One should say that FT didn’t come up with this all on its own. The Litvinenko connection is being fed to the press by Anatoly Chubais. “It is unquestionable for me that a mortal construction of Politkovskaya, Litvinenko and Gaidar, which did not come into being by miracle, would have been exceedingly attractive for supporters of unconstitutional scenarios envisioning a change of power in Russia by force,” Chubais noticed.

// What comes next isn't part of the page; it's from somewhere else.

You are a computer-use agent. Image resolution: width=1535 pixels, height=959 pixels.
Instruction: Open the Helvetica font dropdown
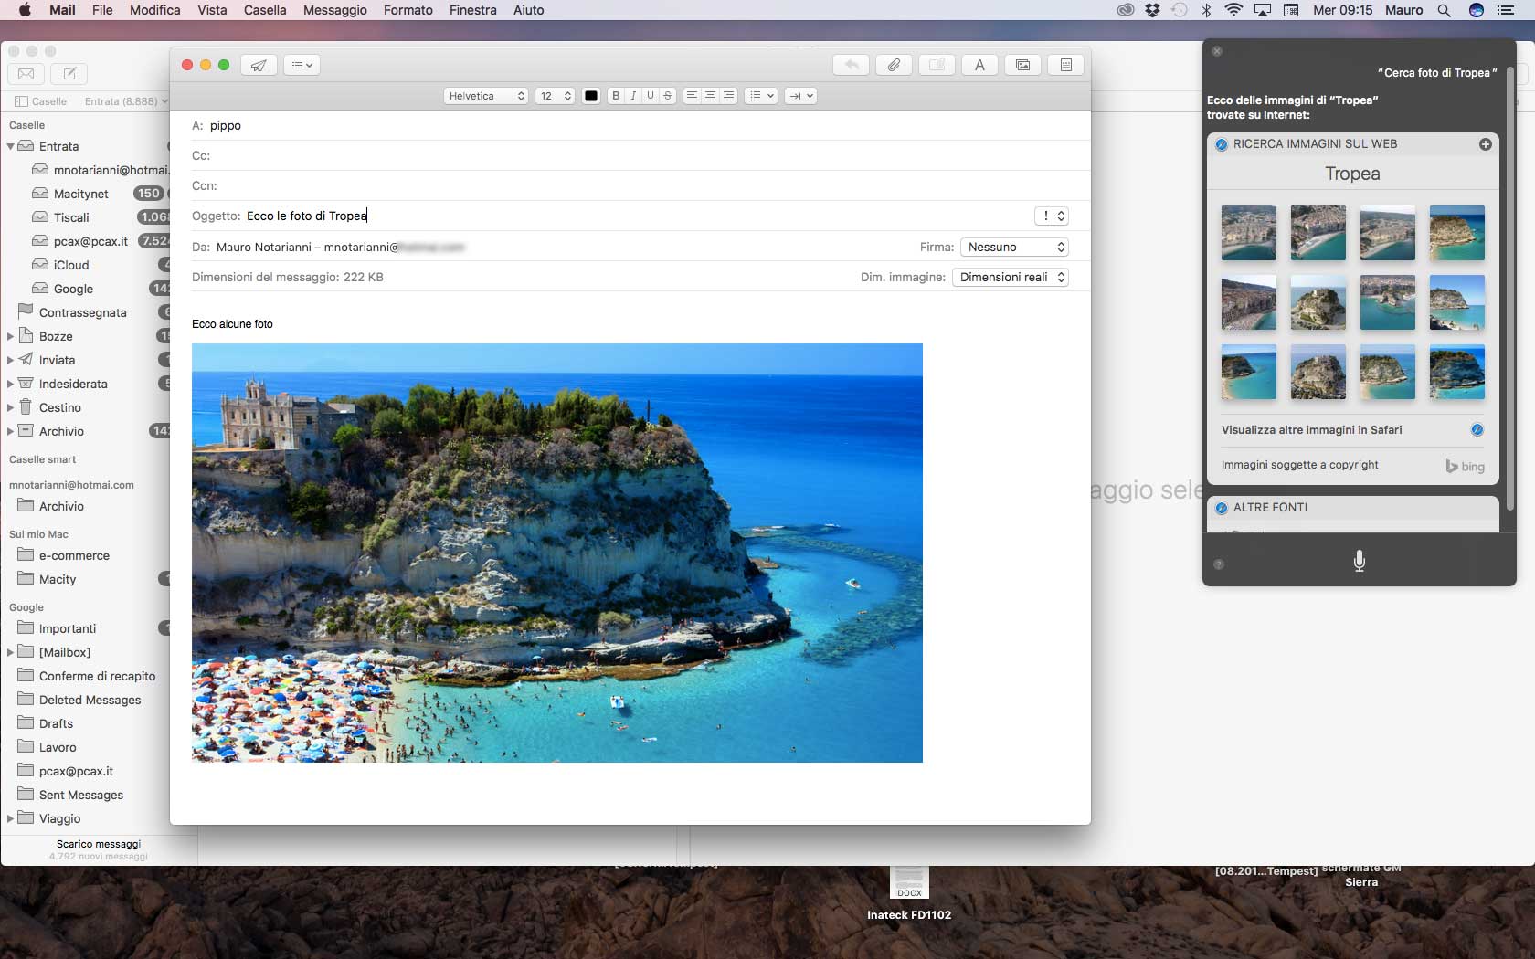pos(486,96)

According to reports, Gaidar fell violently ill after eating breakfast at a Dublin hotel.

“I rushed after him and found him lying on the floor, unconscious. He was vomiting blood and also bleeding from the nose for about 35 minutes,” Ms Genieva [who organized the Dublin conference Gaidar was scheduled to attend] said. Mr Gaidar was taken to James Connolly Memorial Hospital in Blanchardstown, where he was treated overnight. The following morning, Mr Gaidar had asked to be discharged and, after a visit to the Russian embassy, was put on a flight back to Moscow.

Gaidar declined to comment on whether his illness is the result of any nefarious wrongdoing.

I’m surprised that Suleiman Kerimov’s, (who happens to be a Russian businessman and the 72nd richest person in the world) wrapping his Ferrari around a tree in Paris hasn’t generated in theories of sabotage.

Update: It seems that the conspiracy laded shit storm is already starting.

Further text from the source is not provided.